*Исходный фрагмент:*

'''

«Отец церкви» Ориген, публично отрезавший себе пенис во имя «царствия небесного», вероятно, был бы обездвижен посредством смирительной рубашки с металлическими кольцами (для привязки к кровати), а преподобный св. Макарий, который во избавление от греховных мыслей «надолго погружал зад и гениталии в муравейник», остаток дней провел бы зафиксированным в гериатрическом кресле.
Благочестивые экстазы простых верующих (благосклонно воспринимаемые церковью) тоже, вероятно, были бы оценены психиатрией как тяжелые расстройства психики.
Вспомним один из образчиков такого благочестия, оставленный нам Маргаритой-Марией Алакок: «Он, бог, столь сильно овладел мной, что однажды, желая очистить от рвотных масс одну больную, я не могла удержаться от того, чтобы слизать их языком и проглотить» (цит. по: Корбен А. История тела).

'''

*Задания:*
[1] На какую книгу ссылается отрывок о благочестии и психиатрии, когда приводит слова Маргариты-Марии Алакок?
[2] Выпишите из отрывка о благочестии и психиатрии весь текст, начиная со слов «Благочестивые экстазы простых» и заканчивая словами «тяжелые расстройства психики.».
[3] Продолжите отрывок о благочестии и психиатрии после его последнего предложения.

*Представленные записи:*
'''

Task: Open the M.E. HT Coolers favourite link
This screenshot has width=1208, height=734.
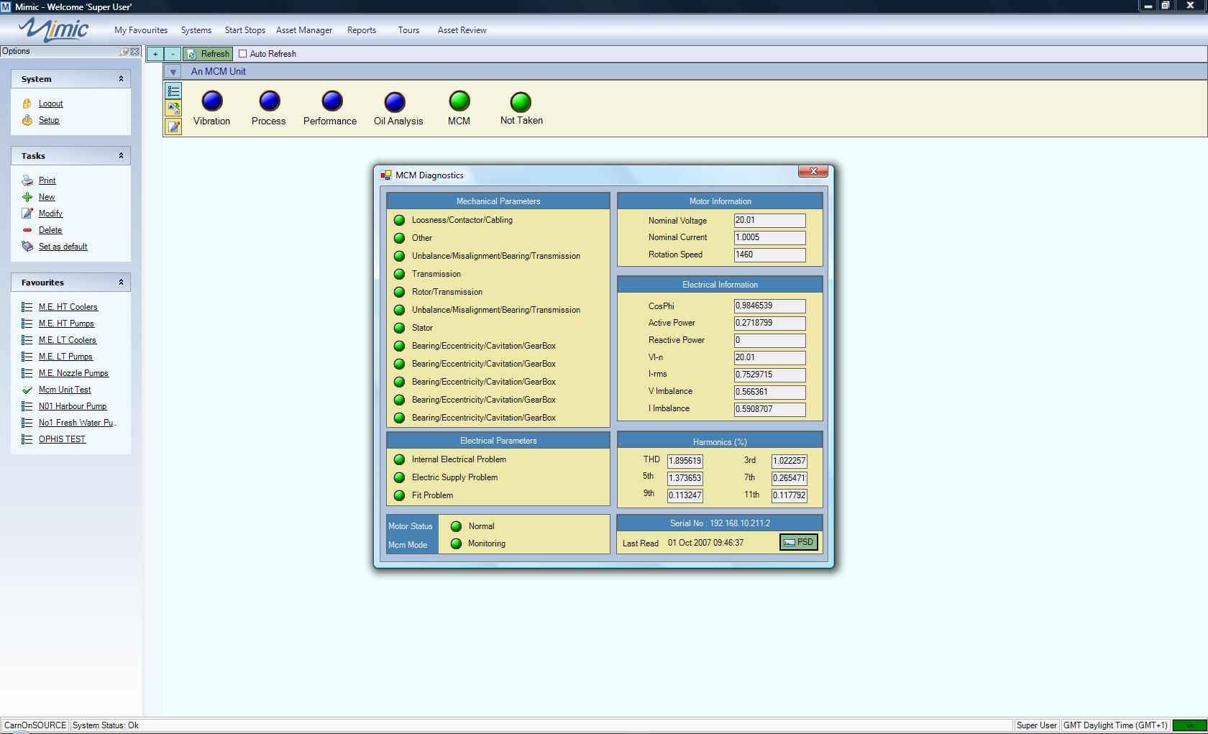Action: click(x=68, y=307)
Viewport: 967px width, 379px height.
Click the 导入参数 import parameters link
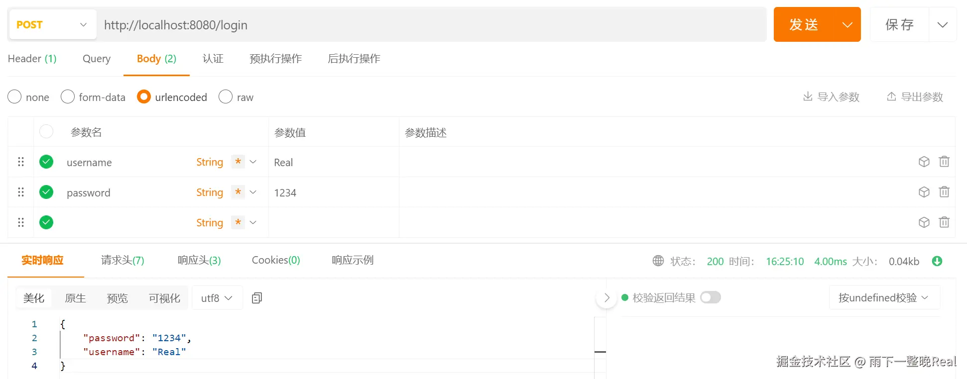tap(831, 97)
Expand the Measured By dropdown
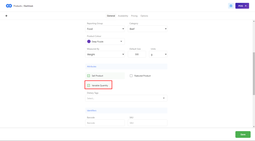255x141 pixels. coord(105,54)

'''
'''

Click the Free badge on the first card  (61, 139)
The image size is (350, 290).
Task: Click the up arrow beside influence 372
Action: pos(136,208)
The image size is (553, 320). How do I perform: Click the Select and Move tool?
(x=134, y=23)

'''

*Ответы:*
[1] На книгу А. Корбена «История тела».

[2]
Благочестивые экстазы простых верующих (благосклонно воспринимаемые церковью) тоже, вероятно, были бы оценены психиатрией как тяжелые расстройства психики.

[3]
Иными словами, в поступках святых и благочестивцев мы отчетливо видим способность очень легко перешагнуть через барьеры сложных рефлексов, установленных для защиты как важнейших функций организма, так и его целостности.
Возникает закономерный вопрос. Почему настоящее и достоверно обозримое прошлое не предлагает прецедентов такого типа? Где же они, настоящие проявления того, что самой церковью считается образцами настоящей веры?
Их нет. Но почему?
Изменилась догматика или сама суть христианского учения? Нет. Дезавуированы и деканонизированы святые? Они утратили свой статус образчиков поведения? Тоже нет.
Возможно, «вера» в подлинном смысле этого слова осталась далеко в прошлом, а сегодня мы имеем дело лишь с ее имитацией, со сложным притворством, порожденным не «пылающими безднами древнееврейских откровений», а конформизмом, невежеством и модой?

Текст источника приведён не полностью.